Exercise details » What lines in the records below include the word "Apply"? Return each one.

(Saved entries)
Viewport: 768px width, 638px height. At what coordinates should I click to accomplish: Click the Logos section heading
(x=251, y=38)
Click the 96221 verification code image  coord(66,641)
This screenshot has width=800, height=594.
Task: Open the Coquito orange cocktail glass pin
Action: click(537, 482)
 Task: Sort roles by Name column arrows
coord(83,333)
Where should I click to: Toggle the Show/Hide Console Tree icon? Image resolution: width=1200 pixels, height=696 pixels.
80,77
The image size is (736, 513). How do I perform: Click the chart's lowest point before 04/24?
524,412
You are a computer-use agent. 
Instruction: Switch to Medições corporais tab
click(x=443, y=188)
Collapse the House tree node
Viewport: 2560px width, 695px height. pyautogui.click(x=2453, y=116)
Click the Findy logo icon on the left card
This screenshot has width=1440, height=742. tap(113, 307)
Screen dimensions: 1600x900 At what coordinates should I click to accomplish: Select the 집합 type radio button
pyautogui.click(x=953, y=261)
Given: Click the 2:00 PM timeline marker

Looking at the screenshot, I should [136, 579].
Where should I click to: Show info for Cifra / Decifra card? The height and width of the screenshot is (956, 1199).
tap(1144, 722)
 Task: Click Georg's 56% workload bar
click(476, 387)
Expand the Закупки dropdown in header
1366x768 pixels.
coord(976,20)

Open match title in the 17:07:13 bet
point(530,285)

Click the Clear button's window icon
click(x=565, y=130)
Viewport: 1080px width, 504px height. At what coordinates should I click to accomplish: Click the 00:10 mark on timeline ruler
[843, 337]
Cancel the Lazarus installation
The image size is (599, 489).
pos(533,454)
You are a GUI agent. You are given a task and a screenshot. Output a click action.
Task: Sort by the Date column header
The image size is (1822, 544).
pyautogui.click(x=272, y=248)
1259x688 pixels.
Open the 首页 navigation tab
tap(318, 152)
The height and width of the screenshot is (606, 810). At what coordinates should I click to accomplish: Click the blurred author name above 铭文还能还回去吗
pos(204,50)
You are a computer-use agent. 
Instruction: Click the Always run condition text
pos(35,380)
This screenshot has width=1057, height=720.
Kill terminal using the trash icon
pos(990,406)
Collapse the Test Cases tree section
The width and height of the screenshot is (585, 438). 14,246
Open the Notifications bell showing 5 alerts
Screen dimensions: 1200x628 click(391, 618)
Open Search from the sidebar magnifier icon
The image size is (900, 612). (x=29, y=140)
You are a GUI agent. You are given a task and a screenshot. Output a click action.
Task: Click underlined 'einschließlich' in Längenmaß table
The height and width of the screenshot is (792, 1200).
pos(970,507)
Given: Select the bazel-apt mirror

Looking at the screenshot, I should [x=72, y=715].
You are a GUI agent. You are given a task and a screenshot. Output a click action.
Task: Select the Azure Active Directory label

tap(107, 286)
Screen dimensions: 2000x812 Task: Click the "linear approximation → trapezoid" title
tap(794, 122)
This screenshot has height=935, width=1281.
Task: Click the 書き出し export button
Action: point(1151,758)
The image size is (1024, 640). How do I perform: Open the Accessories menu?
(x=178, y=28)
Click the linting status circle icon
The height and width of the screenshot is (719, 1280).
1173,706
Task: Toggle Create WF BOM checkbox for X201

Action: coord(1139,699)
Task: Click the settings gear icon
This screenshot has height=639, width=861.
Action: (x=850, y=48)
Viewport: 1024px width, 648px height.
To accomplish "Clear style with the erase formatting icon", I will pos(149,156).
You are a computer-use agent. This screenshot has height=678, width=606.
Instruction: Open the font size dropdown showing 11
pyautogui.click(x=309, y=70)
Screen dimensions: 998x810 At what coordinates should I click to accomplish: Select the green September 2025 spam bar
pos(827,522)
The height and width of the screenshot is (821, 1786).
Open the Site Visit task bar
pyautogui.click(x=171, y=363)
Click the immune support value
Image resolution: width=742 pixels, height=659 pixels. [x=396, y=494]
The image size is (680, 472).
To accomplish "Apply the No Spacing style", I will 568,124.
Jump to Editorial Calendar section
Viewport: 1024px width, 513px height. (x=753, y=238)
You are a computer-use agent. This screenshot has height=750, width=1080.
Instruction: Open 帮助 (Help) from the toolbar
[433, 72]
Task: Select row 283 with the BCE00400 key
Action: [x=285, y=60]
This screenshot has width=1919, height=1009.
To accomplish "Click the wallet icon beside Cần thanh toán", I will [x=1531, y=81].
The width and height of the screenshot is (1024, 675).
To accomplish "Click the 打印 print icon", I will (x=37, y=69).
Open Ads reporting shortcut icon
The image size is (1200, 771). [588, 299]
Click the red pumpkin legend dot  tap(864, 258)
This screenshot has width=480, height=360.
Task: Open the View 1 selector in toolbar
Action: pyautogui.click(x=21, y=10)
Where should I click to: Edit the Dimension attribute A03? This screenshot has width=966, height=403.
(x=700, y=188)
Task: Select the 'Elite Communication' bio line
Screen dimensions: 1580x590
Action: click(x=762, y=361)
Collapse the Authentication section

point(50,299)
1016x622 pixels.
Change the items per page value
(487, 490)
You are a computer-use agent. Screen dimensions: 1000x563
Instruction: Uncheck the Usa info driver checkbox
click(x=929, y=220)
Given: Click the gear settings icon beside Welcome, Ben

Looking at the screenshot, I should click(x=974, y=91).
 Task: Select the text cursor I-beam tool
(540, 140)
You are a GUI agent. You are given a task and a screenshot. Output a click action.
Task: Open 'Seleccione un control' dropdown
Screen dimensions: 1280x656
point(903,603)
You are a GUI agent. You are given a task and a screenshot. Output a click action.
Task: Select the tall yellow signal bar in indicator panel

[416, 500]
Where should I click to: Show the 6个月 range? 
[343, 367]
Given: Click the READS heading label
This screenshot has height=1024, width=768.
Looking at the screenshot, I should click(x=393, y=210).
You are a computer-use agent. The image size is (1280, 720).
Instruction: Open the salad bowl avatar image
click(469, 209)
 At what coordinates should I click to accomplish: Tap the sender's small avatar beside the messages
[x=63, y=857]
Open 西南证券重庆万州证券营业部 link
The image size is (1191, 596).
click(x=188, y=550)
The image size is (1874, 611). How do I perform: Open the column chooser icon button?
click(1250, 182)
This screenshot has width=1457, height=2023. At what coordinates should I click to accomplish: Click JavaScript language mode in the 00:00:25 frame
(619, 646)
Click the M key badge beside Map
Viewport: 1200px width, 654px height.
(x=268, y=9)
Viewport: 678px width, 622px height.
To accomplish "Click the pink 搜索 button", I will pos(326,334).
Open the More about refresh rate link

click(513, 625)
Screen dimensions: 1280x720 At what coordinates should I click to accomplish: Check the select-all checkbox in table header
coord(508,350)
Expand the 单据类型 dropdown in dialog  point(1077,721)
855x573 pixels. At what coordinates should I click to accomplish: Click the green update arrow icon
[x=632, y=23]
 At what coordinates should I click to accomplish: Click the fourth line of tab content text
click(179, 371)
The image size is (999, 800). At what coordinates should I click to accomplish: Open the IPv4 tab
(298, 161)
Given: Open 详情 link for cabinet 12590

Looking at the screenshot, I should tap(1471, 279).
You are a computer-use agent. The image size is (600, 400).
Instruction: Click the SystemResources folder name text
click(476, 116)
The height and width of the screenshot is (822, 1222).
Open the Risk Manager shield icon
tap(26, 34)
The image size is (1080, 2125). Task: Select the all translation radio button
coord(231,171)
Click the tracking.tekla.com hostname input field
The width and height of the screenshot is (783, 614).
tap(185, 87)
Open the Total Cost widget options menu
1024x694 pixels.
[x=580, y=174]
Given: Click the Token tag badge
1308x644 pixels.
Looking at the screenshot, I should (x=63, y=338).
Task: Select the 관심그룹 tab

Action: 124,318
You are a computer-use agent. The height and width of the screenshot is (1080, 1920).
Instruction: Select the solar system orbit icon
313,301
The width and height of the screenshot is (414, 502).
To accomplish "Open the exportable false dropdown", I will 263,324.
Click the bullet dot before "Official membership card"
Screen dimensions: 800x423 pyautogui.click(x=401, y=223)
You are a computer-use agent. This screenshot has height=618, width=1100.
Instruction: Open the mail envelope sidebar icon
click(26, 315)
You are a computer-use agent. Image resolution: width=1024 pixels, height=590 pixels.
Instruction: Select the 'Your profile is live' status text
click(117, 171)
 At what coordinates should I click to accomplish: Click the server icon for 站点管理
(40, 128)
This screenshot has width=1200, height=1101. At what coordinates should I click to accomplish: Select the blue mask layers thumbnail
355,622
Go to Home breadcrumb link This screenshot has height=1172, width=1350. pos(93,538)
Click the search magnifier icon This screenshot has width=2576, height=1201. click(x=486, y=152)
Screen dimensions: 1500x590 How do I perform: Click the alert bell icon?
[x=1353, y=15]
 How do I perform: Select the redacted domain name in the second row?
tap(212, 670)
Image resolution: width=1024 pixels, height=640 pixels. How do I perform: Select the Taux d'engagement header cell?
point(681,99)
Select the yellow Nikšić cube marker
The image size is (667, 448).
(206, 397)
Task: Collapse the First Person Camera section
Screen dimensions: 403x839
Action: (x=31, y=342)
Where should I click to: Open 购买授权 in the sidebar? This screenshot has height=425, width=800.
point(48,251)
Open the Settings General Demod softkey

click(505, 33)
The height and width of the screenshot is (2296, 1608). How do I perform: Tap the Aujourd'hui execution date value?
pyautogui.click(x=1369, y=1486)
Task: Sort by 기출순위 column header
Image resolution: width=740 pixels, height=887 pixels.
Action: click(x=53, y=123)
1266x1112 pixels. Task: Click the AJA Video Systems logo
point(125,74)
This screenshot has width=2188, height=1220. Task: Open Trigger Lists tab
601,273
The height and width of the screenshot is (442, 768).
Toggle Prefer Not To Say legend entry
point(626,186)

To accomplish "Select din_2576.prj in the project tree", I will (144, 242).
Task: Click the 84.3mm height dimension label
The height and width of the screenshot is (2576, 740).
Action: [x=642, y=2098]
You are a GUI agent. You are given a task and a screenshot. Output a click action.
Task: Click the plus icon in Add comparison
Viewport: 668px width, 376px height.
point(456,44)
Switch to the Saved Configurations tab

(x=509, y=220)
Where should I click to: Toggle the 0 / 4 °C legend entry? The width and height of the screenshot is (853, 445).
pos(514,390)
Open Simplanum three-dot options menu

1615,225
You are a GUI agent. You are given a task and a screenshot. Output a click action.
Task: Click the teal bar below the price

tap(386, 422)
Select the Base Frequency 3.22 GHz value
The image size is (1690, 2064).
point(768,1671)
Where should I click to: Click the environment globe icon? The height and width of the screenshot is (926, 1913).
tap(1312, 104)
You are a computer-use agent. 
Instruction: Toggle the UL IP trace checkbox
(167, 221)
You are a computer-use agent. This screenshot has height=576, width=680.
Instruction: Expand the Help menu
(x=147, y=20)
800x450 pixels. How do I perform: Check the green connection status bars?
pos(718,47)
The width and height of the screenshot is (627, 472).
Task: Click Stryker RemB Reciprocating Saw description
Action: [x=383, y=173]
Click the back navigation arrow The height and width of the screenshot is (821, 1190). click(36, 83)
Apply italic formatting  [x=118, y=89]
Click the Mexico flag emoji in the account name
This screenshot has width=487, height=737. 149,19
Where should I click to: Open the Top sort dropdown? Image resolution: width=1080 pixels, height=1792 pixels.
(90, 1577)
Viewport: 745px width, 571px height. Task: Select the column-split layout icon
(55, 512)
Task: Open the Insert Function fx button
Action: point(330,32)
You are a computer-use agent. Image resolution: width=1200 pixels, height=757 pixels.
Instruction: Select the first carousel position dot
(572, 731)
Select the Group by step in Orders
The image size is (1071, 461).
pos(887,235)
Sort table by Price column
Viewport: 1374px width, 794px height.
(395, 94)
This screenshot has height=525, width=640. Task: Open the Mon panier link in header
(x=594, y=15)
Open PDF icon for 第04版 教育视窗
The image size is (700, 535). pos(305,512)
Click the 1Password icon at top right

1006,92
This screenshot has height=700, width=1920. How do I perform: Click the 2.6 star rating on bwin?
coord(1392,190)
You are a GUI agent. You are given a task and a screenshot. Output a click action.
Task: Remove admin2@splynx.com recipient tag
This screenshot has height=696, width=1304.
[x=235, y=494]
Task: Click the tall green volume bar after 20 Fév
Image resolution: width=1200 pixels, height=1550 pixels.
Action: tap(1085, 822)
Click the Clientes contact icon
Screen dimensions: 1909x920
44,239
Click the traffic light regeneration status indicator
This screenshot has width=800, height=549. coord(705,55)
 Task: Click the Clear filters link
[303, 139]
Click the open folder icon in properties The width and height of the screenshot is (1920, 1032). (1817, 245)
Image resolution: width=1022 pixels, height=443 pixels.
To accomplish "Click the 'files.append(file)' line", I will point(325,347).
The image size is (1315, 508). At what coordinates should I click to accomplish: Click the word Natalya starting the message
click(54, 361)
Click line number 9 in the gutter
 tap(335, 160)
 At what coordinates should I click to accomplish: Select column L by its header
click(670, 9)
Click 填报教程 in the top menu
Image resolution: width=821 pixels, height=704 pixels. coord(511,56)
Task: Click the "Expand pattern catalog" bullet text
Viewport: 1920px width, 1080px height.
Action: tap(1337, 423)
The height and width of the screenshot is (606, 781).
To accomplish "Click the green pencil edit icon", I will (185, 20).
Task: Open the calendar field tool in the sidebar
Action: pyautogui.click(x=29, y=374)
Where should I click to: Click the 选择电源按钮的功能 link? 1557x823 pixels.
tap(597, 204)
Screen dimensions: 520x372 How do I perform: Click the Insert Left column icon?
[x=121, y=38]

Task solution »
To accomplish "Apply the No Spacing style", I will 568,124.
Apply italic formatting  [x=118, y=89]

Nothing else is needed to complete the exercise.